- Задание:
Ответьте на вопросы по отрывку:
1. Какую должность занимал Борисенко?
2. Чем, по словам Борисенко, были передвижения войск и резервистов?
3. Кем устроился работать Николай Степанович во Владимире?

В эти-то дни и пригласила как-то нас с Сашенькой к себе в гости Алла Николаевна Суходольская, по какому уже поводу - не помню. Но помню - она заранее предупредила, что в числе гостей будет второй секретарь Багратионовского райкома партии Борисенко, умный, по её мнению, человек, с которым мне, наверное, будет интересно поспорить по вопросам политики, тем более что Борисенко сам такие споры любит.
Народу на этот вечер собралось довольно много, частично наша компания: Тихомировы, Шагимуратов, Силячевская, Бирюковы, а также учителя ладушкинской школы Алевтина Михайловна Медведева, Марта Павловна Ломакина, кто-то ещё и Борисенко, внешне довольно привлекательный мужчина возраста Аллы Николаевны, то есть лет на пять постарше нас. Он ухаживал за Алевтиной и ради неё-то, похоже, и ездил в Ладушкин.
После нескольких рюмок, когда окончательно установилась непринужденная атмосфера, я стал приставать к Борисенко, вызывая его на спор. Он не очень-то вначале поддавался на мои провокации, но потом расшевелился, увлёкся и даже горячился. Разговор шёл вначале о Китае, потом начал скакать туда-сюда, как это обычно бывает в спорах на темы политики. Подвернулся повод прочесть письмо Раскольникова Сталину, оказалось, Борисенко о нём не слышал. Я сбегал за ним домой, прочитал вслух...
Потом говорили о передачах Би-Би-Си, "Голоса Америки", степени их объективности. "Голоса" тогда вовсю предупреждали о возможном военном вмешательстве Советского Союза в чешские события, а Борисенко пытался их опровергать, что, мол, ничего подобного, клевета.
- Ну, а как же войска, резервисты? Простой народ здесь и тот не сомневается, к чему всё это.
- Ерунда, обычные учения, ну, может, демонстрация, самое большее, - утверждал Борисенко.
В самом деле он так думал или прикидывался, трудно сказать. Он не производил впечатления рьяного ортодокса. Для своего положения он был сравнительно демократичен и неглуп, во всяком случае допускал возможность хотя бы застольной критики существующего строя. Но, разумеется, не больше того. Алла Николаевна, пожалуй, дала завышенную оценку его как личности.
В разговоре с ним я не забывал, с кем имею дело, и крайних суждений не высказывал. Тем неожиданней для меня оказались последствия этого разговора, проявившиеся через полгода.

В августе Сашенька взяла отпуск и мы поехали в Севастополь. Иринку в это время уже забрали из Севастополя Сашенькины родители (её увезли на поезде Бургвицы 28 июня и в Москве передали Ярцевым), переехавшие в начале лета из Тейково во Владимир. Тесть мой, Николай Степанович, демобилизовался и выбрал в качестве постоянного места жительства Владимир. Там он устроился работать преподавателем во Владимирский политехнический институт (по военной профессии он - автомобилист).

- Записанные данные:

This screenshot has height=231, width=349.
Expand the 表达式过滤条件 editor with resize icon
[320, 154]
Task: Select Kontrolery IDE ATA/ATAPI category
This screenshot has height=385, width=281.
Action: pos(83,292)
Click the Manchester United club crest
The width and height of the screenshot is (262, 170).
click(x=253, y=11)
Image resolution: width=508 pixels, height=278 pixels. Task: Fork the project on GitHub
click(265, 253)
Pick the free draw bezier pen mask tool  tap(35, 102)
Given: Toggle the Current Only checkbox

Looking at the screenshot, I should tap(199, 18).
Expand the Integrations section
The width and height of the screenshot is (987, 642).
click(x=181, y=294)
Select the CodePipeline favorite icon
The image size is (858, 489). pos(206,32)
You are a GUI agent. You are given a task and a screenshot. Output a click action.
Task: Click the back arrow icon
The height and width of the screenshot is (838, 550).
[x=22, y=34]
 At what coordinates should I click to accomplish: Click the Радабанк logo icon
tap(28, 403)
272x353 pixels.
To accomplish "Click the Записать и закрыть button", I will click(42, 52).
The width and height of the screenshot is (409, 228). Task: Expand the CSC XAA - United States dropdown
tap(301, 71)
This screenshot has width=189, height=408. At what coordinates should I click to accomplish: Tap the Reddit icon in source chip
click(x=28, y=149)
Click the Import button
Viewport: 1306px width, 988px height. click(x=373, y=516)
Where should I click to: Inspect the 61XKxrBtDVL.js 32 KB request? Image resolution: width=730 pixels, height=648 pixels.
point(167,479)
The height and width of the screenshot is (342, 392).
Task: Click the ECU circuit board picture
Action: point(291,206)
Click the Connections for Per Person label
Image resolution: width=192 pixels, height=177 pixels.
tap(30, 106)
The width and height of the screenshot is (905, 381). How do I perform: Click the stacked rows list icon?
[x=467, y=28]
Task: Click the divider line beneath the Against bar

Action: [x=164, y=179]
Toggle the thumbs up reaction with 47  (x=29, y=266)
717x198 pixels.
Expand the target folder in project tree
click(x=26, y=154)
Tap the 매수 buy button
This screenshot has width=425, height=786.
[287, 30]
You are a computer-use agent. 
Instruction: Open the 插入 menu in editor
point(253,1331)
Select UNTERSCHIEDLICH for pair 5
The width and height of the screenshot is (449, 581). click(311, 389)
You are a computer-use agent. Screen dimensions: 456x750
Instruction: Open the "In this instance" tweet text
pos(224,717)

- Правильный ответ:
1. Второй секретарь Багратионовского райкома партии.
2. Обычными учениями или, самое большее, демонстрацией.
3. Преподавателем во Владимирском политехническом институте.